(Pixel coordinate grounding data)
##############################

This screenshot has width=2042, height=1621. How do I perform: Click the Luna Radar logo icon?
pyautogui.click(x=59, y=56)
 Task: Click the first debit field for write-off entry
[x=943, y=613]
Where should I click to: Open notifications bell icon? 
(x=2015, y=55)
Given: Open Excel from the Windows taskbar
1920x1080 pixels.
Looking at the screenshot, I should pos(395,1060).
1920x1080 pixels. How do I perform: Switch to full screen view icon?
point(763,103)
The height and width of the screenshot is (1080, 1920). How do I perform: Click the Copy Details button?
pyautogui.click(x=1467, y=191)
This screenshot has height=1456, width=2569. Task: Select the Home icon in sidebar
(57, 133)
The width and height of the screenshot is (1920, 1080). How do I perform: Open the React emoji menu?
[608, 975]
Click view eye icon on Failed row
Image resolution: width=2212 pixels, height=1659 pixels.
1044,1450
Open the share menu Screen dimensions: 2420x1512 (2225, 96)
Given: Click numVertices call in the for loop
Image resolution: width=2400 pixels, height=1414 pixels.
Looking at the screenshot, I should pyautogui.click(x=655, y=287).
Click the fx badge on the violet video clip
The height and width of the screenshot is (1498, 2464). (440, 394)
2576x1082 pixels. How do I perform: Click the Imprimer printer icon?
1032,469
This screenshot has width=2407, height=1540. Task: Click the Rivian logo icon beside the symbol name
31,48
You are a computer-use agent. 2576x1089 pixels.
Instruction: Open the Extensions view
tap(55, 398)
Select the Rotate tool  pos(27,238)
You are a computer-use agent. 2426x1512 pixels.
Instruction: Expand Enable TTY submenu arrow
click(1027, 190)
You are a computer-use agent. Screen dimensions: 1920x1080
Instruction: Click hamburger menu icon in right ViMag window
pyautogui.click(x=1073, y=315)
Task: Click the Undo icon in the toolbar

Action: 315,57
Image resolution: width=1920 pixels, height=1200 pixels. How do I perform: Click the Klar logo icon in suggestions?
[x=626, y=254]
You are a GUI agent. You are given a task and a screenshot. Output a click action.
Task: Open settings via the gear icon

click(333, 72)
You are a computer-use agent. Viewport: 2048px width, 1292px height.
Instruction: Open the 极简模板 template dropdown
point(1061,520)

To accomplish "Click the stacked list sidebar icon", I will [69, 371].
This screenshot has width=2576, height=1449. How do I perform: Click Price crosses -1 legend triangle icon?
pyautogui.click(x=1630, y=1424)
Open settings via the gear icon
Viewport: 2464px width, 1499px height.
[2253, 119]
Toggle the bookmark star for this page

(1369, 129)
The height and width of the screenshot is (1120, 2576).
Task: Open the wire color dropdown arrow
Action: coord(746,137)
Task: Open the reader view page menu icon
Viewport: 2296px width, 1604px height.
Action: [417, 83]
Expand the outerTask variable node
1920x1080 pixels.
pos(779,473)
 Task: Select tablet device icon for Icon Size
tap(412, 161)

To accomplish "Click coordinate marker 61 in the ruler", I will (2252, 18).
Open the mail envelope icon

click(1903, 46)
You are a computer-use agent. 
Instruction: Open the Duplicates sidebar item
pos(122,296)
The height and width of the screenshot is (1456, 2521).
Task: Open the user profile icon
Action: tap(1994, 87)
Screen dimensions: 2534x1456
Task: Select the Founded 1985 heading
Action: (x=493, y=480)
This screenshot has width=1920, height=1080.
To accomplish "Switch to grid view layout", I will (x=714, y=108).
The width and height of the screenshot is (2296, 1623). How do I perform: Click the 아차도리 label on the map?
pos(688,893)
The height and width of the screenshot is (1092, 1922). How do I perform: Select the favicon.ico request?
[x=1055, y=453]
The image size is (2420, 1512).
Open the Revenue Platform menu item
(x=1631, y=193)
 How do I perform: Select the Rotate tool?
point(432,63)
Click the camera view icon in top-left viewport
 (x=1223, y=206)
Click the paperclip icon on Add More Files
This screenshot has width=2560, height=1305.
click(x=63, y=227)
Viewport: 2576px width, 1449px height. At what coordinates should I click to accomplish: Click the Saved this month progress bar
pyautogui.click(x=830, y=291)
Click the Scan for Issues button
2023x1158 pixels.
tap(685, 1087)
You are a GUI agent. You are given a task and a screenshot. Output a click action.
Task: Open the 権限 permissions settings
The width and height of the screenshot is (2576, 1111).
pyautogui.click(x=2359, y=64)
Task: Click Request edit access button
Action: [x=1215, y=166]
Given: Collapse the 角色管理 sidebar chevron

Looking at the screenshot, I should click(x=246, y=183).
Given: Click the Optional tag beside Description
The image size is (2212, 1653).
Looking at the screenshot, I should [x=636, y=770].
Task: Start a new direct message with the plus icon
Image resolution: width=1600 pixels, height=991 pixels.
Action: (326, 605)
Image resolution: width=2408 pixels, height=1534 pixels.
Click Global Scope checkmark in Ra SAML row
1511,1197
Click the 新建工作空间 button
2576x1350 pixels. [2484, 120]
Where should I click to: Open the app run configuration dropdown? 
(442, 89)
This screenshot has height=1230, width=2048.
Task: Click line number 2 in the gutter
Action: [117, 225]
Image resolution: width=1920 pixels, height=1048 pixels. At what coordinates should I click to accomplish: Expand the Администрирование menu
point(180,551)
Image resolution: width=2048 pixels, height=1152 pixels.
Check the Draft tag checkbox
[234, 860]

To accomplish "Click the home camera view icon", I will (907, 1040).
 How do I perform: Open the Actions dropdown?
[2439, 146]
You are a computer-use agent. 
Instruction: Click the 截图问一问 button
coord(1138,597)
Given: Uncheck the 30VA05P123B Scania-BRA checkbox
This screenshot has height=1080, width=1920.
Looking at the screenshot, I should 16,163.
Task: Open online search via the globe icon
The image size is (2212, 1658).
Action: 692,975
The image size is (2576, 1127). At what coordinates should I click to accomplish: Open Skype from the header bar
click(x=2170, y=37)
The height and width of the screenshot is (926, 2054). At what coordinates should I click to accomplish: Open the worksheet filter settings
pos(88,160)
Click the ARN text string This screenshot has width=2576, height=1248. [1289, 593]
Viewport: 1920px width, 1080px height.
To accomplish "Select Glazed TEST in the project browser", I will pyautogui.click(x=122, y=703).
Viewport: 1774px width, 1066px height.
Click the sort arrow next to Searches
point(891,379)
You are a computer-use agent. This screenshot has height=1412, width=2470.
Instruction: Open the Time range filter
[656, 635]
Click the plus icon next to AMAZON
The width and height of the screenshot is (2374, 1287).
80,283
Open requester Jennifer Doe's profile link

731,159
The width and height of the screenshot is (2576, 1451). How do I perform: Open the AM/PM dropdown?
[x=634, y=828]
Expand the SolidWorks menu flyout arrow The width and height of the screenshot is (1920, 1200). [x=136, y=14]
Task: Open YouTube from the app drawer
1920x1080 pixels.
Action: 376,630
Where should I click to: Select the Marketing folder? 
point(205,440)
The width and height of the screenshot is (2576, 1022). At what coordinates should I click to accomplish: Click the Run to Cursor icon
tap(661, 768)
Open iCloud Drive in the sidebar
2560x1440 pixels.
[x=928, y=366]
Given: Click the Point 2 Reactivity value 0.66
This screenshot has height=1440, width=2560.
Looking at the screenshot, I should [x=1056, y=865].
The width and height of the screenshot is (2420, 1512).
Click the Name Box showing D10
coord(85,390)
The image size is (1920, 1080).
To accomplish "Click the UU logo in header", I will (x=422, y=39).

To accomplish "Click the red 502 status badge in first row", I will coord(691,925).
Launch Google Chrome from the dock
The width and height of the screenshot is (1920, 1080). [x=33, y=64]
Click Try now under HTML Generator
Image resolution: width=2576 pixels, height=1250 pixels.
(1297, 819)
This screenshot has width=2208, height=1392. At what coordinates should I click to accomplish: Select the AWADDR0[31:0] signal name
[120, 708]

##############################

## ABOUT THIS TASK
Each line above must be output exactly as it stands.

## WRITTEN ANSWER
This screenshot has width=2042, height=1621. How do I perform: Click the Luna Radar logo icon?
pyautogui.click(x=59, y=56)
 Task: Click the first debit field for write-off entry
[x=943, y=613]
Where should I click to: Open notifications bell icon? 
(x=2015, y=55)
Given: Open Excel from the Windows taskbar
1920x1080 pixels.
Looking at the screenshot, I should pos(395,1060).
1920x1080 pixels. How do I perform: Switch to full screen view icon?
point(763,103)
The height and width of the screenshot is (1080, 1920). How do I perform: Click the Copy Details button?
pyautogui.click(x=1467, y=191)
This screenshot has height=1456, width=2569. Task: Select the Home icon in sidebar
(57, 133)
The width and height of the screenshot is (1920, 1080). How do I perform: Open the React emoji menu?
[608, 975]
Click view eye icon on Failed row
Image resolution: width=2212 pixels, height=1659 pixels.
1044,1450
Open the share menu Screen dimensions: 2420x1512 (2225, 96)
Given: Click numVertices call in the for loop
Image resolution: width=2400 pixels, height=1414 pixels.
Looking at the screenshot, I should pyautogui.click(x=655, y=287).
Click the fx badge on the violet video clip
The height and width of the screenshot is (1498, 2464). (440, 394)
2576x1082 pixels. How do I perform: Click the Imprimer printer icon?
1032,469
This screenshot has width=2407, height=1540. Task: Click the Rivian logo icon beside the symbol name
31,48
You are a computer-use agent. 2576x1089 pixels.
Instruction: Open the Extensions view
tap(55, 398)
Select the Rotate tool  pos(27,238)
You are a computer-use agent. 2426x1512 pixels.
Instruction: Expand Enable TTY submenu arrow
click(1027, 190)
You are a computer-use agent. Screen dimensions: 1920x1080
Instruction: Click hamburger menu icon in right ViMag window
pyautogui.click(x=1073, y=315)
Task: Click the Undo icon in the toolbar

Action: 315,57
Image resolution: width=1920 pixels, height=1200 pixels. How do I perform: Click the Klar logo icon in suggestions?
[x=626, y=254]
You are a GUI agent. You are given a task and a screenshot. Output a click action.
Task: Open settings via the gear icon

click(333, 72)
You are a computer-use agent. Viewport: 2048px width, 1292px height.
Instruction: Open the 极简模板 template dropdown
point(1061,520)

To accomplish "Click the stacked list sidebar icon", I will [69, 371].
This screenshot has width=2576, height=1449. How do I perform: Click Price crosses -1 legend triangle icon?
pyautogui.click(x=1630, y=1424)
Open settings via the gear icon
Viewport: 2464px width, 1499px height.
[2253, 119]
Toggle the bookmark star for this page

(1369, 129)
The height and width of the screenshot is (1120, 2576).
Task: Open the wire color dropdown arrow
Action: coord(746,137)
Task: Open the reader view page menu icon
Viewport: 2296px width, 1604px height.
Action: [417, 83]
Expand the outerTask variable node
1920x1080 pixels.
pos(779,473)
 Task: Select tablet device icon for Icon Size
tap(412, 161)

To accomplish "Click coordinate marker 61 in the ruler", I will (2252, 18).
Open the mail envelope icon

click(1903, 46)
You are a computer-use agent. 
Instruction: Open the Duplicates sidebar item
pos(122,296)
The height and width of the screenshot is (1456, 2521).
Task: Open the user profile icon
Action: tap(1994, 87)
Screen dimensions: 2534x1456
Task: Select the Founded 1985 heading
Action: (x=493, y=480)
This screenshot has width=1920, height=1080.
To accomplish "Switch to grid view layout", I will (x=714, y=108).
The width and height of the screenshot is (2296, 1623). How do I perform: Click the 아차도리 label on the map?
pos(688,893)
The height and width of the screenshot is (1092, 1922). How do I perform: Select the favicon.ico request?
[x=1055, y=453]
The image size is (2420, 1512).
Open the Revenue Platform menu item
(x=1631, y=193)
 How do I perform: Select the Rotate tool?
point(432,63)
Click the camera view icon in top-left viewport
 (x=1223, y=206)
Click the paperclip icon on Add More Files
This screenshot has width=2560, height=1305.
click(x=63, y=227)
Viewport: 2576px width, 1449px height. At what coordinates should I click to accomplish: Click the Saved this month progress bar
pyautogui.click(x=830, y=291)
Click the Scan for Issues button
2023x1158 pixels.
tap(685, 1087)
You are a GUI agent. You are given a task and a screenshot. Output a click action.
Task: Open the 権限 permissions settings
The width and height of the screenshot is (2576, 1111).
pyautogui.click(x=2359, y=64)
Task: Click Request edit access button
Action: [x=1215, y=166]
Given: Collapse the 角色管理 sidebar chevron

Looking at the screenshot, I should click(x=246, y=183).
Given: Click the Optional tag beside Description
The image size is (2212, 1653).
Looking at the screenshot, I should [x=636, y=770].
Task: Start a new direct message with the plus icon
Image resolution: width=1600 pixels, height=991 pixels.
Action: (326, 605)
Image resolution: width=2408 pixels, height=1534 pixels.
Click Global Scope checkmark in Ra SAML row
1511,1197
Click the 新建工作空间 button
2576x1350 pixels. [2484, 120]
Where should I click to: Open the app run configuration dropdown? 
(442, 89)
This screenshot has height=1230, width=2048.
Task: Click line number 2 in the gutter
Action: [117, 225]
Image resolution: width=1920 pixels, height=1048 pixels. At what coordinates should I click to accomplish: Expand the Администрирование menu
point(180,551)
Image resolution: width=2048 pixels, height=1152 pixels.
Check the Draft tag checkbox
[234, 860]

To accomplish "Click the home camera view icon", I will (907, 1040).
 How do I perform: Open the Actions dropdown?
[2439, 146]
You are a computer-use agent. 
Instruction: Click the 截图问一问 button
coord(1138,597)
Given: Uncheck the 30VA05P123B Scania-BRA checkbox
This screenshot has height=1080, width=1920.
Looking at the screenshot, I should 16,163.
Task: Open online search via the globe icon
The image size is (2212, 1658).
Action: 692,975
The image size is (2576, 1127). At what coordinates should I click to accomplish: Open Skype from the header bar
click(x=2170, y=37)
The height and width of the screenshot is (926, 2054). At what coordinates should I click to accomplish: Open the worksheet filter settings
pos(88,160)
Click the ARN text string This screenshot has width=2576, height=1248. [1289, 593]
Viewport: 1920px width, 1080px height.
To accomplish "Select Glazed TEST in the project browser", I will pyautogui.click(x=122, y=703).
Viewport: 1774px width, 1066px height.
Click the sort arrow next to Searches
point(891,379)
You are a computer-use agent. This screenshot has height=1412, width=2470.
Instruction: Open the Time range filter
[656, 635]
Click the plus icon next to AMAZON
The width and height of the screenshot is (2374, 1287).
80,283
Open requester Jennifer Doe's profile link

731,159
The width and height of the screenshot is (2576, 1451). How do I perform: Open the AM/PM dropdown?
[x=634, y=828]
Expand the SolidWorks menu flyout arrow The width and height of the screenshot is (1920, 1200). [x=136, y=14]
Task: Open YouTube from the app drawer
1920x1080 pixels.
Action: 376,630
Where should I click to: Select the Marketing folder? 
point(205,440)
The width and height of the screenshot is (2576, 1022). At what coordinates should I click to accomplish: Click the Run to Cursor icon
tap(661, 768)
Open iCloud Drive in the sidebar
2560x1440 pixels.
[x=928, y=366]
Given: Click the Point 2 Reactivity value 0.66
This screenshot has height=1440, width=2560.
Looking at the screenshot, I should [x=1056, y=865].
The width and height of the screenshot is (2420, 1512).
Click the Name Box showing D10
coord(85,390)
The image size is (1920, 1080).
To accomplish "Click the UU logo in header", I will (x=422, y=39).

To accomplish "Click the red 502 status badge in first row", I will coord(691,925).
Launch Google Chrome from the dock
The width and height of the screenshot is (1920, 1080). [x=33, y=64]
Click Try now under HTML Generator
Image resolution: width=2576 pixels, height=1250 pixels.
(1297, 819)
This screenshot has width=2208, height=1392. At what coordinates should I click to accomplish: Select the AWADDR0[31:0] signal name
[120, 708]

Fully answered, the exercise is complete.